### DATA EXCERPTS ###
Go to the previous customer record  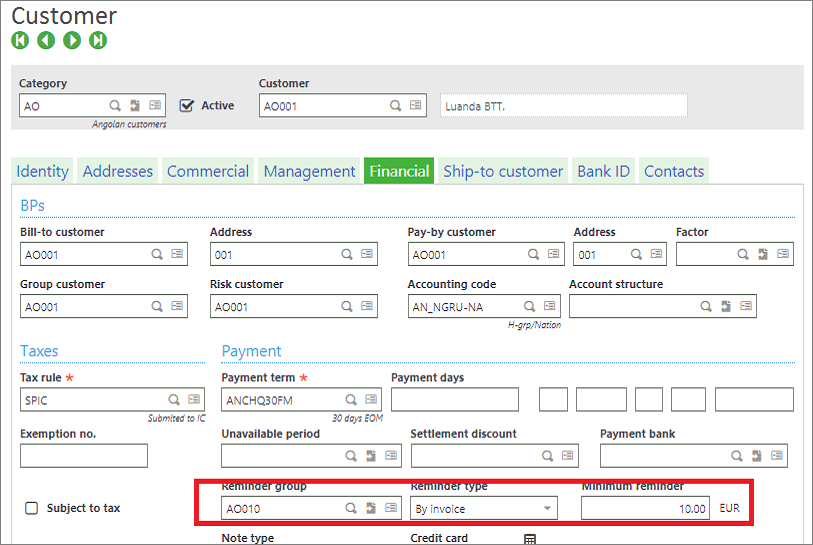[46, 40]
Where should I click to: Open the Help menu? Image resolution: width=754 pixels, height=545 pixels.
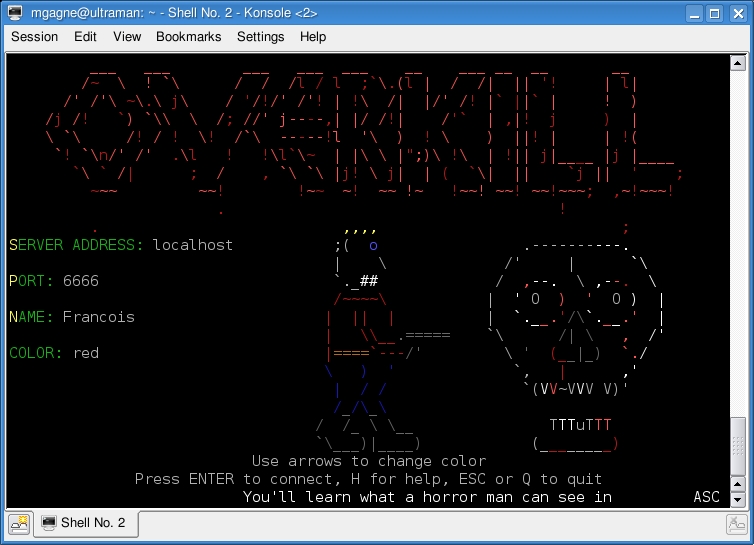coord(313,37)
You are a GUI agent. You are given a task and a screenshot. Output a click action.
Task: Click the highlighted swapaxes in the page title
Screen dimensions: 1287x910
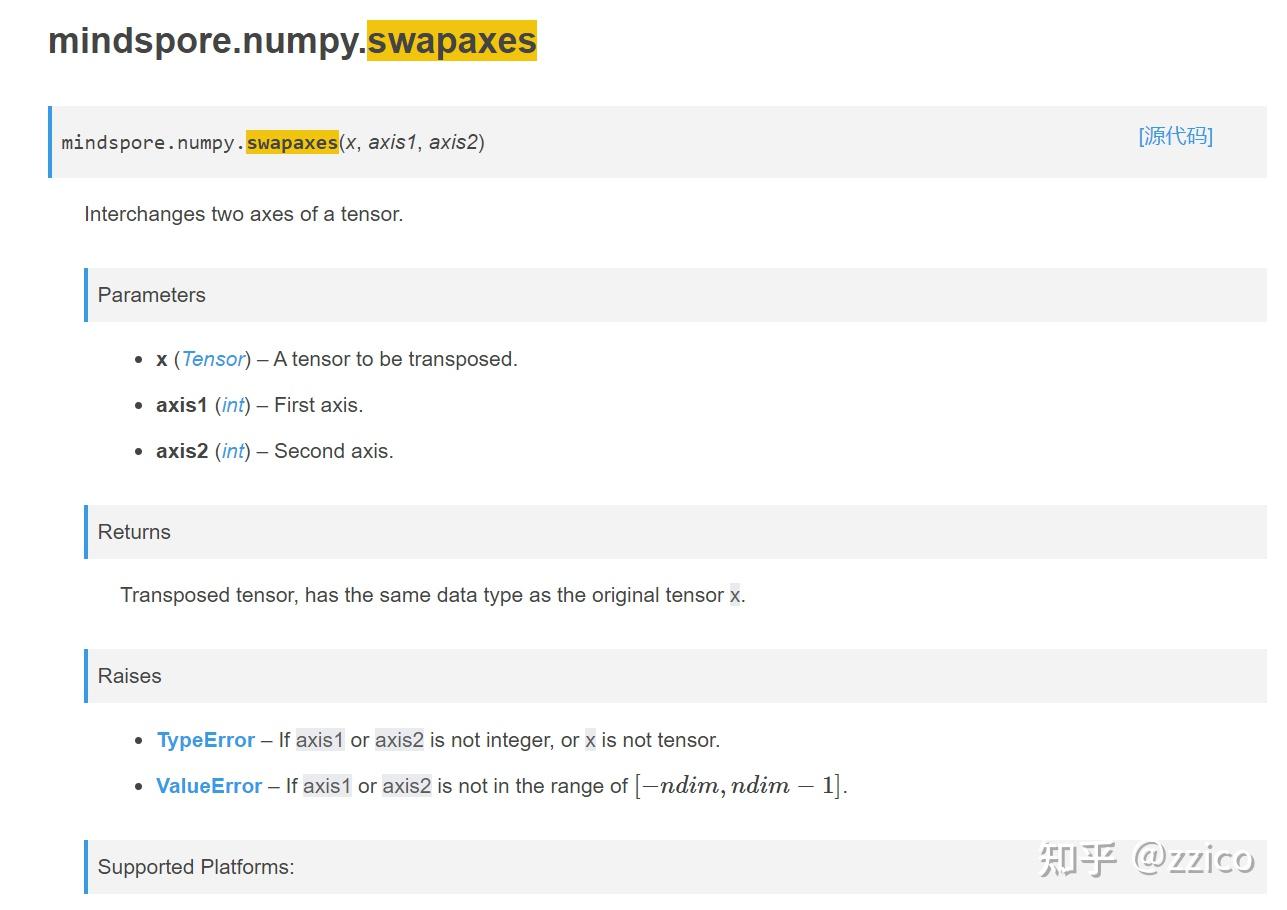pyautogui.click(x=452, y=41)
###
> _TASK STATEMENT_
Please write out, exactly, every line from the line with "You are a GUI" through the final line of the data above, leaving out pictures.

> _EXERCISE OUTPUT_
You are a GUI agent. You are given a task and a screenshot. Output a click action.
Task: Click the highlighted swapaxes in the page title
Screen dimensions: 1287x910
pyautogui.click(x=452, y=41)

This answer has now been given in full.